1. Worden (1996) has proposed a model that could be used to measure the performance of brains. He argues that the model is capable of describing all aspects of cognition. Nonetheless, only two rather simple examples are presented and it is left to the reader's intuition why and how the model could be extended to more complicated cases. The model is embedded into a simple probabilistic framework and prescribes optimal behaviour as the maximisation of the immediate expected reward (MIER).

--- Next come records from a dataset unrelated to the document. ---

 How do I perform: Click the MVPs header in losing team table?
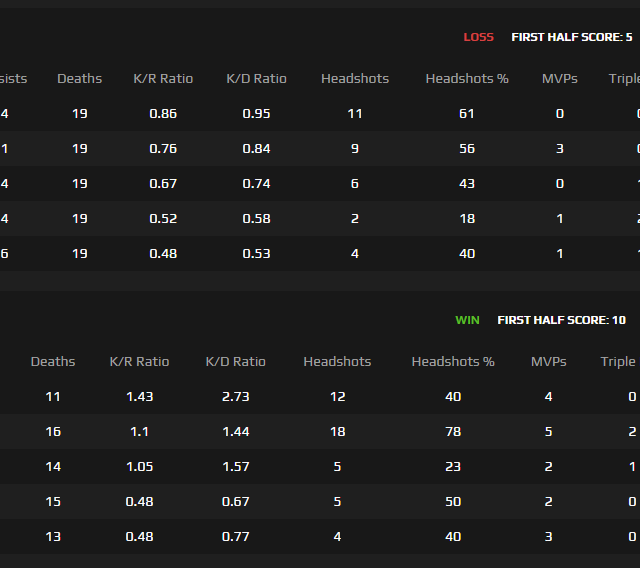point(559,78)
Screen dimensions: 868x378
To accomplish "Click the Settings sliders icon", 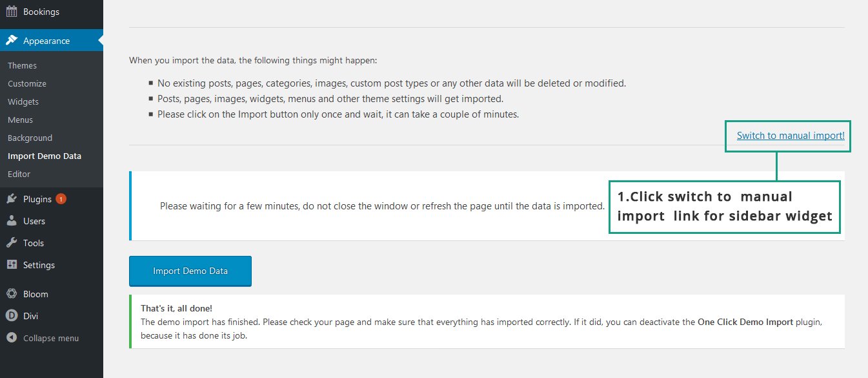I will click(x=12, y=265).
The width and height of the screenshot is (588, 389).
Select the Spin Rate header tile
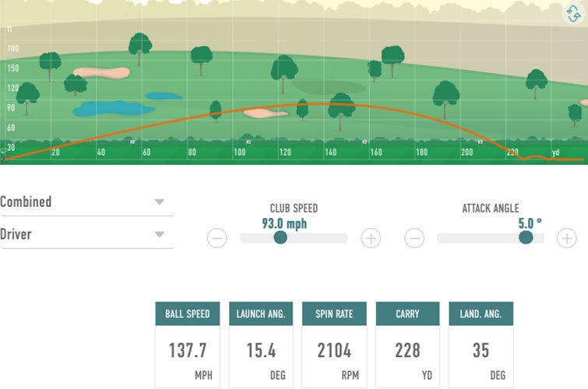pos(334,314)
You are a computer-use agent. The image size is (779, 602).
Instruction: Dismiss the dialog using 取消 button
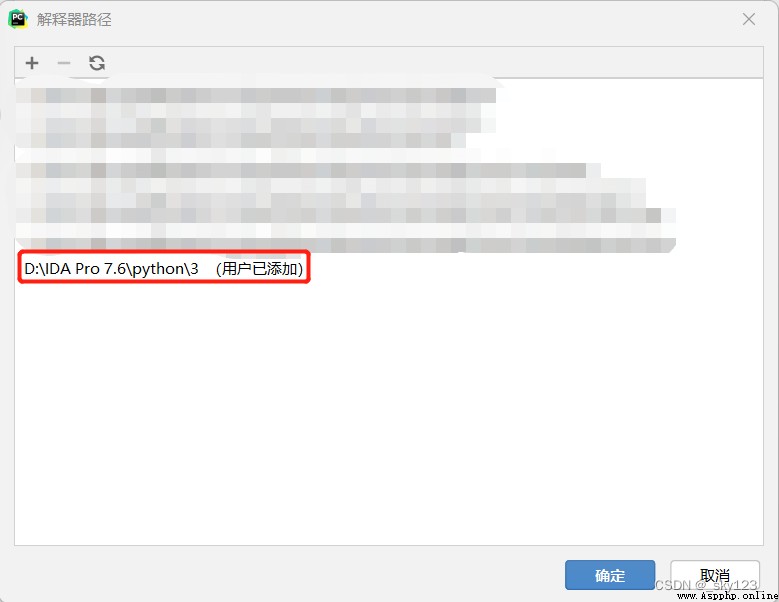click(x=715, y=575)
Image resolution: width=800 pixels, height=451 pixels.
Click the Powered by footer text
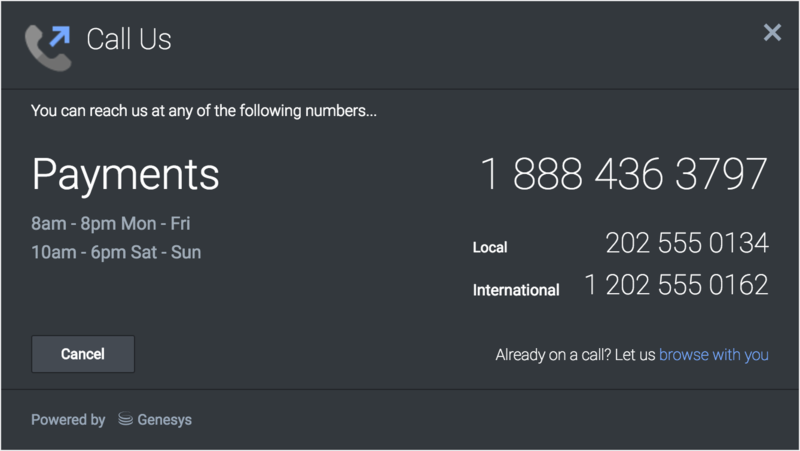click(68, 420)
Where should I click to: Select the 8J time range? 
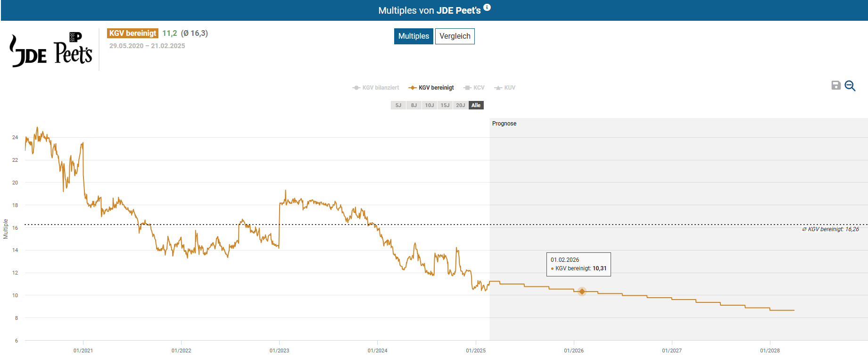(x=414, y=105)
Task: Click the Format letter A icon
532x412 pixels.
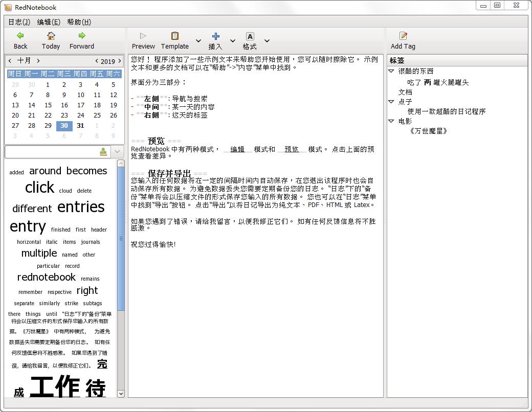Action: pyautogui.click(x=250, y=36)

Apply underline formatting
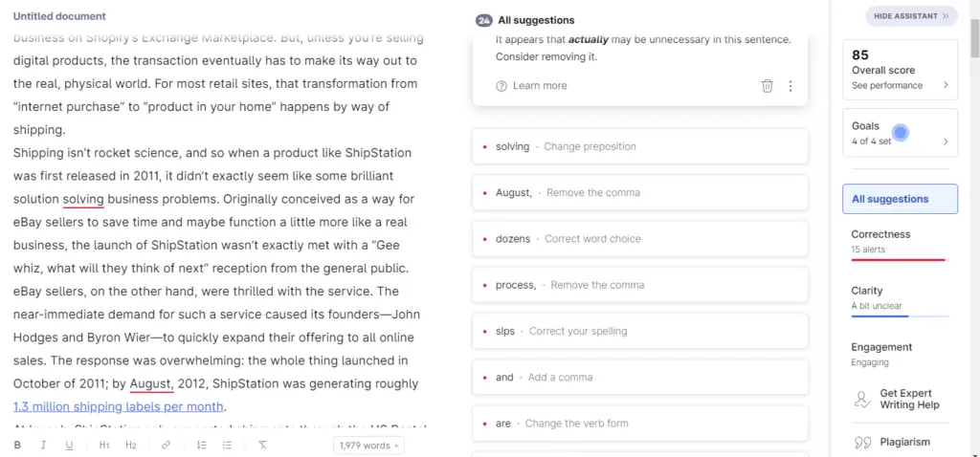click(70, 446)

For later reference I abbreviate this model as the MIER model.

2. Worden's first claim suggests that cognition has a species dependent limit. This claim has two parts: the first part says that there is a best possible brain for any species. This is not necessarily the case if the values that enter the model are unbounded or if there are infinitely many actions. The second part is weaker: it says that the performance of a brain for a certain species is limited. This just requires that the values be bounded. I think that the boundedness of values is acceptable, but not the finiteness of actions. Thus, one can not expect that optimal performance will even be achieved for this model; nonetheless, optimal performance may still exist. Moreover, I do not feel that the existence of a limit for cognition would be "striking" (see paragraph 14 of the target article) provided that fitness, by which the performance of cognition is measured, has an upper bound. Even strengthening this to say that there is a species independent limit of cognition, would not be surprising provided that the values of outcomes are uniformly bounded. We will see later that this assumption, when transferred back to an evolutionary framework, results in the requirements that the lifetime of animals as well as the fitness values of situations should have a species independent limit.

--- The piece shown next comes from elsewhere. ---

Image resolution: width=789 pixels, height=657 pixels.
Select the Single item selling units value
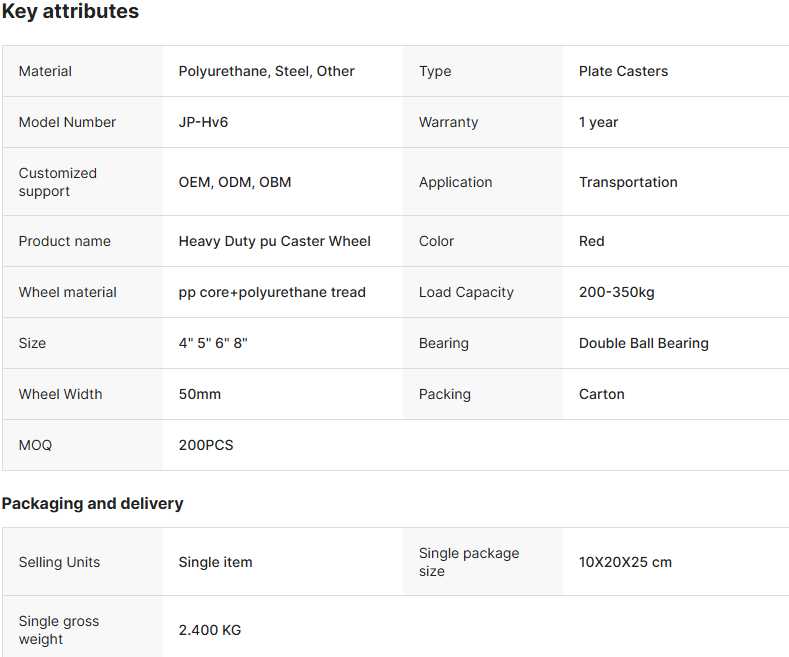click(215, 562)
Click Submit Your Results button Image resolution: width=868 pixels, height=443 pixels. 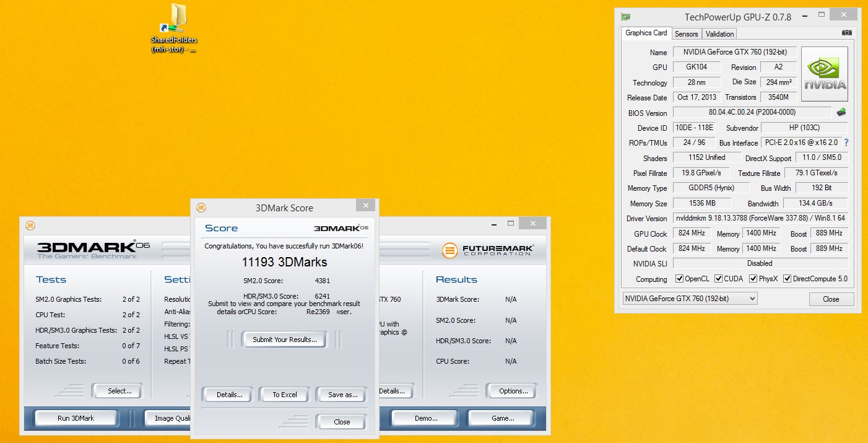pos(284,340)
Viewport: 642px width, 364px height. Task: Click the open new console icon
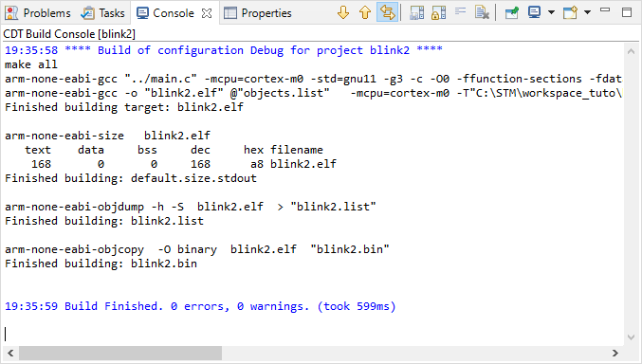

3. A more intricate question is how cognition is related to the evolution of species. Some authors have argued that ideas themselves can be the subject of a meta-level evolutionary process (e.g., see Dawkins, 1976), and this process reacts on the evolution of brains and thus on cognition. This means that brains are not necessarily the mere means of the evolution of a species. Let us now disregard this point (this simplification may be reasonable for low-level forms of cognition).

4. What aspects of cognition can be captured by the MIER model? Is it not too confining to restrict our attention to these aspects? Are we not loosing important details in doing so? We will consider a model, borrowed from operations research, that concerns the behaviour of an agent (animal) who faces a dynamical decision problem. We hope that, based on this model, it becomes possible to interpret phrases like "situated agent", "internal representation", "symbolic cognition", etc., and we can thus characterise some cases when the MIER model is sufficient as well as others when it is insufficient.

5. Assume that the possible states of the World are collected in some set, W. Assume further that any element of W (I will denote such an element by w) can be decomposed as a triple (e,x,a): this decomposition represents the agent's point of view in as much as the agent's states (x) and actions (a) are separated from the states of the environment (e). For simplicity, time is assumed to be discrete (note that it is not immediate that by assuming time to be discrete we do not lose generality) and at every time instant the agent perceives the state of the world through some limited capability transducers: y=P(w). Here y represents the perception of the agent.

6. The world's state evolves according to the equation

(1) w_{t+1}= E(w_{t}),

and more specifically, I assume that this can be decomposed as

(2) x_{t+1}= L( x_{t}, y_{t}), (3) a_{t+1}= D( x_{t}, y_{t}),

where

(4) y_{t}= P( w_{t}).

7. Equations (2) and (3) tell us that the dependence of the evolution of the agent's state and action on the state of the rest of the world goes through the perception function P. The above equations are commonly used in control theory and control theorists would say that an agent whose decision process is described by equations (2) and (3) realises "dynamic state feedback" as opposed to "static state feedback" when equations (2) and (3) were replaced by

(2)' x_{t+1}= x_{t}, (3)' a_{t+1}= D( y_{t}).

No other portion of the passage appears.